Ya casi había logrado olvidarme de la fiesta de Karin cuando Julián me confesó lo del perro. Me sentí tan engañada y traicionada que me comporté como una tonta. En ese momento no pude comprender que si me hubiese contado lo que pensaba hacer yo misma me habría delatado ante todos cuando Karin rechazó a
Bolita
y desde luego no hubiese reaccionado con la misma naturalidad. Julián se dejó llevar por su ansia de que se sintiesen descubiertos y de que no siguieran viviendo como si tal cosa. Podría no haberse sincerado y nunca me habría enterado de nada. Sólo por haberse expuesto a la vergüenza de confesarse, quería darle a Julián un voto de confianza. También se me había pasado por la cabeza que Julián me hubiese dado esta explicación sobre el perro para que me retirara de una vez de este asunto. No creía que fingiese cuando se preocupaba por mi seguridad y me insistía en que me marchara. Puede que se le hubiese ocurrido lo del perro para forzar mi retirada, lo que hoy por hoy no entraba en mis cálculos. Quería hacer algo grande.
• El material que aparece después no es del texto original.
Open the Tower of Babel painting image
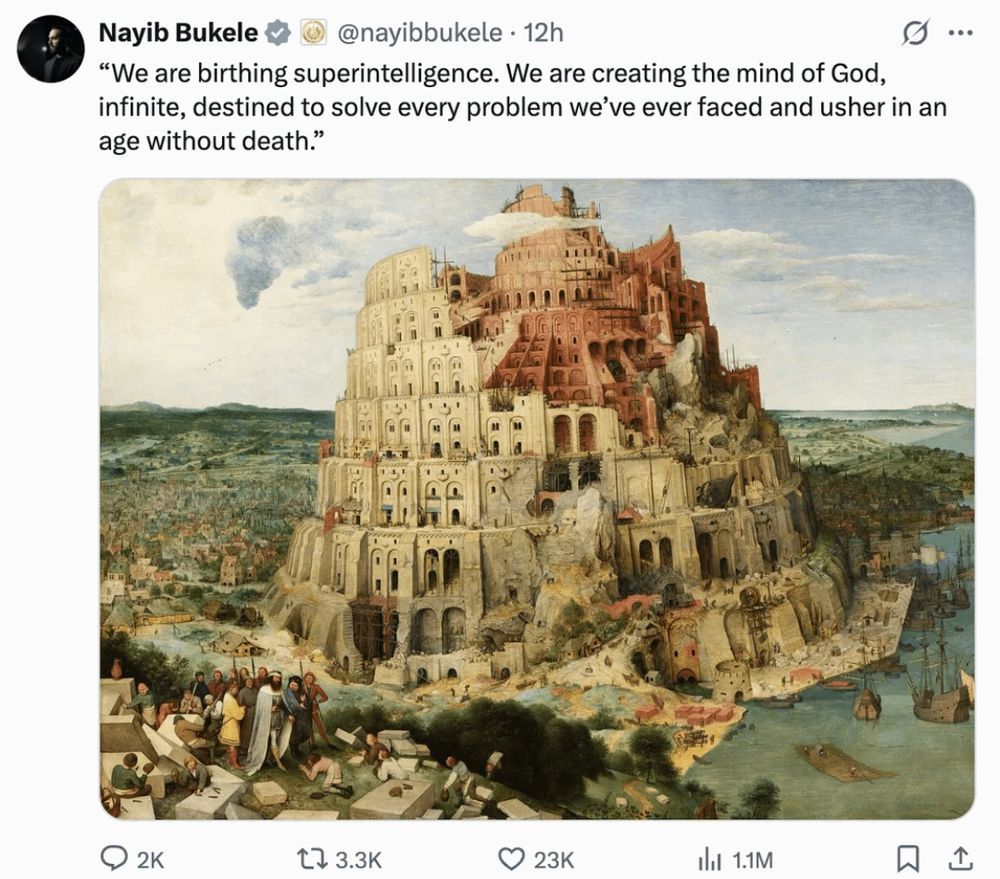 tap(537, 499)
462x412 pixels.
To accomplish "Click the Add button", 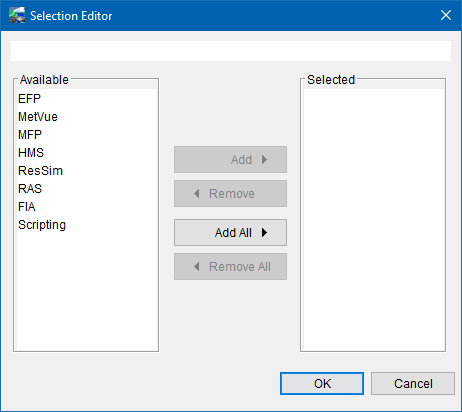I will (x=230, y=160).
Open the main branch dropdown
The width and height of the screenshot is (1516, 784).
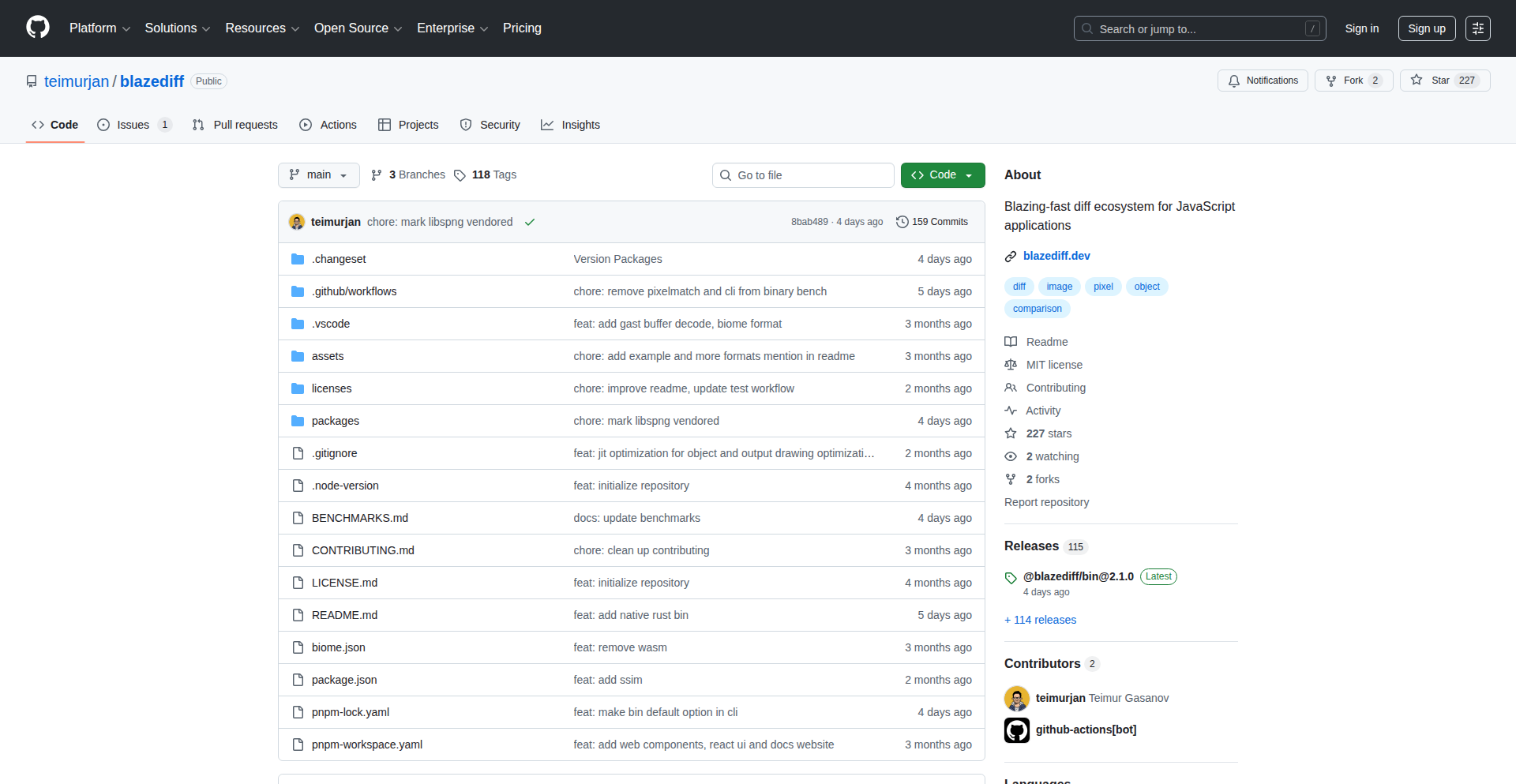(x=318, y=175)
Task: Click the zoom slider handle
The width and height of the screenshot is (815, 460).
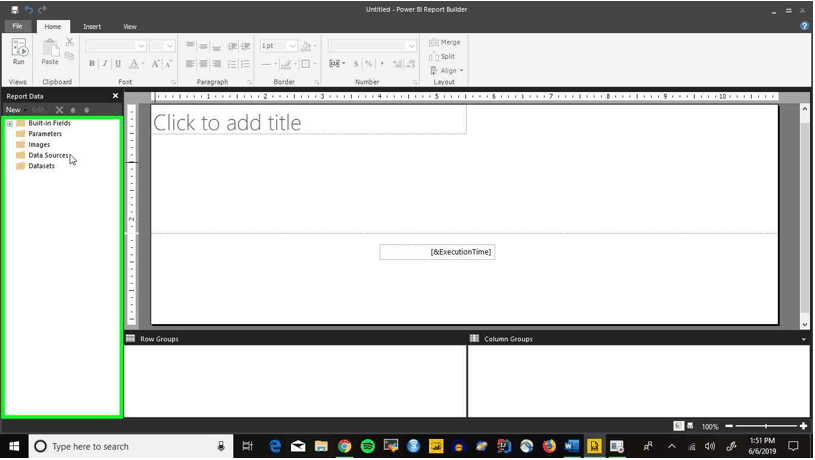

Puesto que no sabía hacer bien las cosas pequeñas de la vida, tendría que hacer bien alguna que destacase para no seguir sintiéndome una completa inútil. Nunca había creído en las oportunidades que la vida te pone en el camino porque no había entrado en ese juego de las oportunidades, porque para encontrarlas primero había que buscarlas, ¿y cuáles eran las oportunidades que a mí me convenían? Nunca lo supe hasta que me encontré en casa de los noruegos y hasta que conocí a Julián y empecé a entrar en esta historia terrorífica que todo el mundo conocía de oídas porque ya quedaban muy pocos que la hubiesen vivido. Me encontraba entre las víctimas y los verdugos, entre la espada y la pared. Mira por dónde la vida me acababa de poner una oportunidad ante las narices para ayudar a Julián a desenmascarar a esta gentuza. Madre podía ser cualquiera, y yo no quería que mi hijo tuviese cualquier madre. Ya no era una niña ni iba a volver a serlo nunca y la vida me daba una oportunidad, no era momento de huir.

También me había olvidado de la Anguila y de mi promesa de salir con él. Era algo que había apartado de mi mente como había podido, pensando en qué nombre le pondría a mi hijo ahora que sabía que era niño. Dudaban llamarle como a alguien de la familia o como su padre, Santi, o darle un nombre completamente nuevo, que no recordara a nadie. También pensaba en cómo decoraría su cuarto, aunque aún no sabía en qué casa estaría ese cuarto. Le pegaría un cielo estrellado en el techo que se iluminaría con la luz apagada y que él vería cuando abriese los ojos. Ojalá se pudiera hacer todo con el pensamiento. Con el pensamiento tendría dinero para montar una tienda de ropa o de bisutería y contratar un dependiente, de forma que yo no me sintiese atada. Con el pensamiento me enamoraría hasta perder el sentido, como en las novelas que leía Karin, y con el pensamiento ella y Fred serían dos ancianos normales, de los que yo no tendría que sospechar ni temer nada. Pero casi nunca pasa lo que se piensa que va a pasar.

El lunes, al regresar a Villa Sol de la gimnasia de Karin, nos encontramos con que Martín estaba charlando con Fred, y por la cara que puso al verme parecía que me estaba esperando. Sobre la encimera de la cocina había un pequeño paquete, que debía de haber traído él. Karin lo cogió enseguida, y Martín me entregó un papel con gesto malicioso.

Una letra redonda e inequívocamente femenina decía que vendría a recogerme a las siete. Firmaba «Alberto». Era la Anguila.

—¿Has leído la nota? —le pregunté a Martín.

Se había rapado más el pelo y se había tatuado el cráneo con una esfera.